3 Jun 2008

The 'new me' says I should stop taking pot shots at the Irish Times. Because, when you’re cocking a snoot at the Times for their planning/environment coverage you are, let’s face it, taking a pop at Frank McDonald. Which isn’t fair. Because, no matter how much you/I disagree with his more recently published views on planning chose divers, Frank really does deserve credit for shining a light on what was happening planning-wise in this country during the 70s and 80s. I’m not joking here – no matter what you think or say, he deserves credit for that. It will be his legacy. As legacies go, you could do a lot worse.

On the other hand…  What in the name of the Lord is this 'Academy of Urbanism' the IT has been reporting on for the past while? From what I can tell it’s an organisation that purports to, in some way, seek out and promote the world's best examples of urban design and invariably finds them.. on Blackpool pier. 

It's the beginning for a short week and I'm feeling sporty, so let’s play a game called Spot The Difference.

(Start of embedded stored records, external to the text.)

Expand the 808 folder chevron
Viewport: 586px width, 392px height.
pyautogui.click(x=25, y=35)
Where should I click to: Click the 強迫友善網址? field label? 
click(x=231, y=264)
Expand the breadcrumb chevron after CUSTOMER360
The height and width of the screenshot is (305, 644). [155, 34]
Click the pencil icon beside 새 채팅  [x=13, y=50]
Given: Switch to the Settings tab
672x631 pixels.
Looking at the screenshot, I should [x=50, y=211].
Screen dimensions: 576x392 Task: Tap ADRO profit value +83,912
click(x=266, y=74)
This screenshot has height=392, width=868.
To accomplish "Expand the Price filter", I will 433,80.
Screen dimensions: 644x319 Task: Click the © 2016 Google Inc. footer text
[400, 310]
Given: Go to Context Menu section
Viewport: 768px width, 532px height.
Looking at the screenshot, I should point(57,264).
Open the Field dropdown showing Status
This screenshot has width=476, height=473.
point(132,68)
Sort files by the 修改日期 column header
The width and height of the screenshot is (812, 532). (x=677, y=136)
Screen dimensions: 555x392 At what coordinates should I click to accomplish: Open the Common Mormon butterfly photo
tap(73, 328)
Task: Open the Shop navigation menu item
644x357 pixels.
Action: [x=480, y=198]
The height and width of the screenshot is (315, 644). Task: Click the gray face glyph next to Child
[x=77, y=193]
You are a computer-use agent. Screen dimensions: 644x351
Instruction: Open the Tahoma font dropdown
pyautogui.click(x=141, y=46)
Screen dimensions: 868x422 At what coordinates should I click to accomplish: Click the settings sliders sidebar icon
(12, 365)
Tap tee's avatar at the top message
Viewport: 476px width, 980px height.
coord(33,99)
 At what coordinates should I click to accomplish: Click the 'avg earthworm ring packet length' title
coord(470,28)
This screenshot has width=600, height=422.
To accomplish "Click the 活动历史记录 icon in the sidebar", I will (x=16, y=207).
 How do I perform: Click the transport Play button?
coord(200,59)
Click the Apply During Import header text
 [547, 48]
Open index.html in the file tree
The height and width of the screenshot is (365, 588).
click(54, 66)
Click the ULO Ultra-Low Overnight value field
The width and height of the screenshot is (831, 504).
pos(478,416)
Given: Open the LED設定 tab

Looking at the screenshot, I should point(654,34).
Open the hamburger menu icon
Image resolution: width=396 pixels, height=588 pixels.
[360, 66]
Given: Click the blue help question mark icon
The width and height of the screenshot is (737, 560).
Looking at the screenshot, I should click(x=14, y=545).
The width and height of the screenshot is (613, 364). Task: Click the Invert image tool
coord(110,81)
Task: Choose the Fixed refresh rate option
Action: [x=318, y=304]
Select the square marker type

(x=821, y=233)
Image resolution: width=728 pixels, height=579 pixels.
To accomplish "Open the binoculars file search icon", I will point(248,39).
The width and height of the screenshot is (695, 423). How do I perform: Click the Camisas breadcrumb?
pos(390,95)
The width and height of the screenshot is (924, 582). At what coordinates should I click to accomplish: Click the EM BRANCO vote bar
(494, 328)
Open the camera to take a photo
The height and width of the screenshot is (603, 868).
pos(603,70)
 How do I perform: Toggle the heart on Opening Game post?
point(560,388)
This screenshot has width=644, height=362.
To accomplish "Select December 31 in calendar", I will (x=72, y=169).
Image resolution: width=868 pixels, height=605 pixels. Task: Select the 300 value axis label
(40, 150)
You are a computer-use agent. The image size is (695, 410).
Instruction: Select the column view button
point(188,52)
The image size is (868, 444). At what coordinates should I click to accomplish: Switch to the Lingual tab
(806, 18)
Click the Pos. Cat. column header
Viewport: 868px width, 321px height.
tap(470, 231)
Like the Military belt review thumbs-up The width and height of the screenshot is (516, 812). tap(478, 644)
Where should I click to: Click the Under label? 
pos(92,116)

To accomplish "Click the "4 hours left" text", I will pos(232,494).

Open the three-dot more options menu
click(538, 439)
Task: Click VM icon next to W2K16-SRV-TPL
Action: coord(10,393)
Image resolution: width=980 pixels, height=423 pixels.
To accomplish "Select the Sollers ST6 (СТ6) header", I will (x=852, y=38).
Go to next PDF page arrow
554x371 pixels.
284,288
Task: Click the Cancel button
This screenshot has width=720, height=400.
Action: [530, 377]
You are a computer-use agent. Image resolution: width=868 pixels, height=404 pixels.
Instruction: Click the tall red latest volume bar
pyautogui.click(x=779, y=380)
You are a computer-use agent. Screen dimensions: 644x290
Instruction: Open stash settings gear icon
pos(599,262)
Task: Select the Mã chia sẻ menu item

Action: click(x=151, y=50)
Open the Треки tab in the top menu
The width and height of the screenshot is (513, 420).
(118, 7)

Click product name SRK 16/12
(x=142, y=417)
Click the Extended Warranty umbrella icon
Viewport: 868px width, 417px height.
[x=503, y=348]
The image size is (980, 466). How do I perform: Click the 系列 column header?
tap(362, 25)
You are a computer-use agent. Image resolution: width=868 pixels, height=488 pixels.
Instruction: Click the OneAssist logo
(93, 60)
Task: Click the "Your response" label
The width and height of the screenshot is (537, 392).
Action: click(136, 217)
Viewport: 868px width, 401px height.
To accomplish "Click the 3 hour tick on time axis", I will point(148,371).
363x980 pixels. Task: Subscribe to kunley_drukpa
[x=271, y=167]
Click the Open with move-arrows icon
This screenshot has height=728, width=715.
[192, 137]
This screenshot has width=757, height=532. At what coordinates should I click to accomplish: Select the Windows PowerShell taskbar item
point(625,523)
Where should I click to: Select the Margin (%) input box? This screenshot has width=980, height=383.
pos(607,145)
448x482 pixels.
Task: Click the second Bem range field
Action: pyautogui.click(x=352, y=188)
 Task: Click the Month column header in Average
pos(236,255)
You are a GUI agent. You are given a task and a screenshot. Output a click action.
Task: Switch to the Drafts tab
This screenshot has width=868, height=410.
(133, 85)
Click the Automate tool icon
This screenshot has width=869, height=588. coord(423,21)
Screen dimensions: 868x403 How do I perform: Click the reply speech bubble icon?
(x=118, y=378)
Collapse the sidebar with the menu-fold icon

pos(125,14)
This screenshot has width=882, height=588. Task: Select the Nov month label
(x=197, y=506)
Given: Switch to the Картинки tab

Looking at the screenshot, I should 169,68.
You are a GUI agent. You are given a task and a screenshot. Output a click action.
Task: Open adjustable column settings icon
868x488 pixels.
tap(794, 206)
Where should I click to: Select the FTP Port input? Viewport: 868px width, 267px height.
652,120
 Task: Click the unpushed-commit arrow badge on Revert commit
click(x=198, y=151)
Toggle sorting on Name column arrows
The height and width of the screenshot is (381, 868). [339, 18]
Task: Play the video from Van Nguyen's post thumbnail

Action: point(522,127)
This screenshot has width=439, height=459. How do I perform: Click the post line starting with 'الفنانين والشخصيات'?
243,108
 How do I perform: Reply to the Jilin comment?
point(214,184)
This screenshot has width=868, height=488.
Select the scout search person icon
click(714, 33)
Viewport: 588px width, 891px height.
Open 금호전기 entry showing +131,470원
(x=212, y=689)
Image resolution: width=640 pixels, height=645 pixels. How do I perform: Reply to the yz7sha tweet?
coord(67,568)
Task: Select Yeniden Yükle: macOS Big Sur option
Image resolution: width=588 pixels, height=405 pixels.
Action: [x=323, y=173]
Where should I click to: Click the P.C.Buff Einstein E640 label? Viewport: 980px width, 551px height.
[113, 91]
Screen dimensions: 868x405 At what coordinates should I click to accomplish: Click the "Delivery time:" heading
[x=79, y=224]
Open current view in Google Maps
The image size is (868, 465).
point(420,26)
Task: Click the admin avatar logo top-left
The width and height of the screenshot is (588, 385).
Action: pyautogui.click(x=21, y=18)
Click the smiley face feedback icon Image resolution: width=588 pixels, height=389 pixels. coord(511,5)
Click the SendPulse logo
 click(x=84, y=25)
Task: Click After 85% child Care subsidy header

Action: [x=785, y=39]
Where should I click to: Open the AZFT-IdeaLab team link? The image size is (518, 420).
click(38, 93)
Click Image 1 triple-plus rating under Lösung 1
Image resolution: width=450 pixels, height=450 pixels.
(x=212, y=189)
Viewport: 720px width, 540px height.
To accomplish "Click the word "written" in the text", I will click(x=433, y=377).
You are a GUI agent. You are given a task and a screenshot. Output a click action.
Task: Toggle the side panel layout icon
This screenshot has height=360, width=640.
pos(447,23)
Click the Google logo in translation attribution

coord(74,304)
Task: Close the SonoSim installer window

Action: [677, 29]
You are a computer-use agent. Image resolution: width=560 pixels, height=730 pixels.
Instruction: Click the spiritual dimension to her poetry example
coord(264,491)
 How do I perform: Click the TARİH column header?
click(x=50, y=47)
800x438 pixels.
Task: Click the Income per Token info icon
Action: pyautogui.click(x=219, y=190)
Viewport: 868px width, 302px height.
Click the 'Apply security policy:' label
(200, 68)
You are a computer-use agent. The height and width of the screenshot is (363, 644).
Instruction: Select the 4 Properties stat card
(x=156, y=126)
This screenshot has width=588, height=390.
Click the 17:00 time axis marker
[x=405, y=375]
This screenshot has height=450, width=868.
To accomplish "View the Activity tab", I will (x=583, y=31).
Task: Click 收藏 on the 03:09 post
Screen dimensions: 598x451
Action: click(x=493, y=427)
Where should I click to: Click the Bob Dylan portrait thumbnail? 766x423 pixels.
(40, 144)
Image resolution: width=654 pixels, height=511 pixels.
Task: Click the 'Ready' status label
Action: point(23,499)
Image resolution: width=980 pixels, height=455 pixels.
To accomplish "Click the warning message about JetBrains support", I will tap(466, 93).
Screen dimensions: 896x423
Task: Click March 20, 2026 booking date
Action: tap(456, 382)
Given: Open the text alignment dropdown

This years Academy of Urbanism award winners were announced in the Times a couple of weeks back. What I want you all to do is read the actual award's coverage as it appeared in the Times, then read the version below in which I’ve cunningly introduced some potentially humorous differences. See how many you spot. Here’s the original:

http://www.ireland.com/newspaper/ireland/2008/0516/1210844562887.html

Here's the one with the subtle changes:

NOT ONE of the six Irish nominees for the Academy of Urbanism’s awards this year has survived on the shortlist, which was announced last night at a gala, red carpet event at the Cutlers’ Hall in, eh, Sheffield.

Both Belfast and Cork had been nominated for the Great World City award, but the two chosen by a vote of members of the academy were Hull and Wolverhampton.

Killester was in the running for the Great 'Ester’ Award, but instead the academy chose the English towns, Chichester, Chester, Manchester, Cirencester, Rochester, Gloucester, Dorchester, Towcester, Leicester and Winchester.

Rathmines, described as “a vibrant place just outside Dublin city centre with a unique history, beautiful garden squares, splendid public buildings and a beautiful Victorian architectural heritage”, was another Irish also-ran.

It lost out to the “bustling” Jewellery Quarter in Birmingham, the Lace Market in Nottingham and the Stockbridge in Edinburgh for the 'For Every Cappuccino Joint There’s A Dodgy Internet Café' award.

Donegall Street/Royal Avenue in Belfast lost out to two famous streets in London – upmarket Kensington High Street and Portobello Road in the 'Hanging Baskets Hide a Multitude of Sins' award.

Mayor Square in Dublin’s Docklands was among 10 nominees for the Public Place Nobody’s Ever Heard of Award, but it was omitted in favour of some even less recognisable nonentities called Crosby Beach which is by all accounts sort of near Liverpool; and something called North Lanes which you’ll find at the junction of the M6 and the M something else.

The Academy chose Hadrian's Wall and Newcastle's Byker over the Berlin Wall, the Great Wall of China, the Wailing Wall and the Walls of Jericho in the Iconic Walls award.